_Work item_
Report back each line of the records that contains the string "checkbox".

[Opening Material for this exercise section]

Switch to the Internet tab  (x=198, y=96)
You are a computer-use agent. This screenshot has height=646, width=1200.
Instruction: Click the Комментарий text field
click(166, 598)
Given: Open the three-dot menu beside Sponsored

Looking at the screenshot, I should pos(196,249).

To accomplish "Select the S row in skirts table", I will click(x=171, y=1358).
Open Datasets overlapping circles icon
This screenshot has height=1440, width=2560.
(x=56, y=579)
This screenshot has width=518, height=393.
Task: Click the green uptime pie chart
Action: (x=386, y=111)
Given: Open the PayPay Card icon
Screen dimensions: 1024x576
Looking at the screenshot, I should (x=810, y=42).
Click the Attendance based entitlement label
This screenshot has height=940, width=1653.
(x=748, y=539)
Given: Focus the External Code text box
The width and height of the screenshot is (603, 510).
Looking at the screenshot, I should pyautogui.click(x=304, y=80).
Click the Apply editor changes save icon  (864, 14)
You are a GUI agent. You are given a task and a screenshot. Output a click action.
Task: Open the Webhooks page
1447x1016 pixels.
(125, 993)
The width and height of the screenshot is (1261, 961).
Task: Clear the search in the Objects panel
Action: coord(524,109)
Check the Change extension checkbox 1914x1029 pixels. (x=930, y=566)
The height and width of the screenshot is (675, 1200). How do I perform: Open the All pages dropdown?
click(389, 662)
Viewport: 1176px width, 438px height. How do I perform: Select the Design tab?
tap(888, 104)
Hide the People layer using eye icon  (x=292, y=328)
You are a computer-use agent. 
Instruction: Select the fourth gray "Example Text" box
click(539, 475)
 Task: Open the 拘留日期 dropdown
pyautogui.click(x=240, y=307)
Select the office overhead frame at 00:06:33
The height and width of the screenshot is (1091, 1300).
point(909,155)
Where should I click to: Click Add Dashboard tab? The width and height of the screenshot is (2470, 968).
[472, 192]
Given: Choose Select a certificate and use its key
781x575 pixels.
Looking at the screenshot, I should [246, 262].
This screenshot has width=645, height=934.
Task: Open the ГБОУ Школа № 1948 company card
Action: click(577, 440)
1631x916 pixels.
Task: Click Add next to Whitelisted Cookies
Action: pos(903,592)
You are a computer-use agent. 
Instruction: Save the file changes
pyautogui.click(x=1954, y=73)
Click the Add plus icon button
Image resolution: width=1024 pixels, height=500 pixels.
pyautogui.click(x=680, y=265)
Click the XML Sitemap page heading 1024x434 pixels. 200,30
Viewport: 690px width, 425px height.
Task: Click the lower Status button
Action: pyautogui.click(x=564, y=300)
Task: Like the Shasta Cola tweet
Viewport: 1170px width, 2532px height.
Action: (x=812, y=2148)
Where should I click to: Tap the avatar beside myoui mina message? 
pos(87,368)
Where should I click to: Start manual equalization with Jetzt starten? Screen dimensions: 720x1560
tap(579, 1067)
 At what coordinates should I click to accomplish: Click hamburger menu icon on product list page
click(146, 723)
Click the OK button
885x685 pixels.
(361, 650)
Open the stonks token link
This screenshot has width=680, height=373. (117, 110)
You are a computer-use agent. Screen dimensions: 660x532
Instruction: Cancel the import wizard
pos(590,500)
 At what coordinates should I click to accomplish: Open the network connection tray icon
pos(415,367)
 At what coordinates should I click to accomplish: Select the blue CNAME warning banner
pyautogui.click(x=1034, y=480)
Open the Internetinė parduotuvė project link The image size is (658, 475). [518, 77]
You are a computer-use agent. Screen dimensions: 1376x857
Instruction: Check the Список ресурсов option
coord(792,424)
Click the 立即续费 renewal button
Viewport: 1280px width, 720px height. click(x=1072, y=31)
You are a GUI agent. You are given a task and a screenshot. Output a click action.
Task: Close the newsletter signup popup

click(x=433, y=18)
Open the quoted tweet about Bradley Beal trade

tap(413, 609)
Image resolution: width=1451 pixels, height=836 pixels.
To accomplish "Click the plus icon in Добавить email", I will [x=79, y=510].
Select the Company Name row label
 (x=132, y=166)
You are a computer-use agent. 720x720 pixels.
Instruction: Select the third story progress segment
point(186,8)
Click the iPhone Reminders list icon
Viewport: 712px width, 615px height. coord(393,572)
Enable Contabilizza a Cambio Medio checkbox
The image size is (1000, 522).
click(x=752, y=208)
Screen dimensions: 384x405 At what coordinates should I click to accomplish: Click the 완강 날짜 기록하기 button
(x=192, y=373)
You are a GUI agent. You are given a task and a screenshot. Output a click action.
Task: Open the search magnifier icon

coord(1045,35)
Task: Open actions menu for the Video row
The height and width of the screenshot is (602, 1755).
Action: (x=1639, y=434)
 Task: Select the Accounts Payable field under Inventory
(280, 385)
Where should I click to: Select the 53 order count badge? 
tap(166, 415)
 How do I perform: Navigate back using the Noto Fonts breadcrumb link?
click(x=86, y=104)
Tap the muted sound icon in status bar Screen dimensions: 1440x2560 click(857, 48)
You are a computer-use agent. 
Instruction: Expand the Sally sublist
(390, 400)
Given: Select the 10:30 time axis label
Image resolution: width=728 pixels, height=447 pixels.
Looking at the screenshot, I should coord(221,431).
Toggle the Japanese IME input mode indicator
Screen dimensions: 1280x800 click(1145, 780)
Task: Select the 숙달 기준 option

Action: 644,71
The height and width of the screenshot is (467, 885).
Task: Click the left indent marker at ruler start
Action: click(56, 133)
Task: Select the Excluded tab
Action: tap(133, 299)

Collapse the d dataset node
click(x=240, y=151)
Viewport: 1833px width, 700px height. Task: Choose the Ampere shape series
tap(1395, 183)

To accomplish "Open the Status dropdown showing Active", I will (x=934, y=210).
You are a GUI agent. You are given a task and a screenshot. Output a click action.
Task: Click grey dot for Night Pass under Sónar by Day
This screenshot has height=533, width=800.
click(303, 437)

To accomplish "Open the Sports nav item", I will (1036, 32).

[Closing Material for this exercise section]

_Result for this task_
Check the Change extension checkbox 1914x1029 pixels. (x=930, y=566)
Enable Contabilizza a Cambio Medio checkbox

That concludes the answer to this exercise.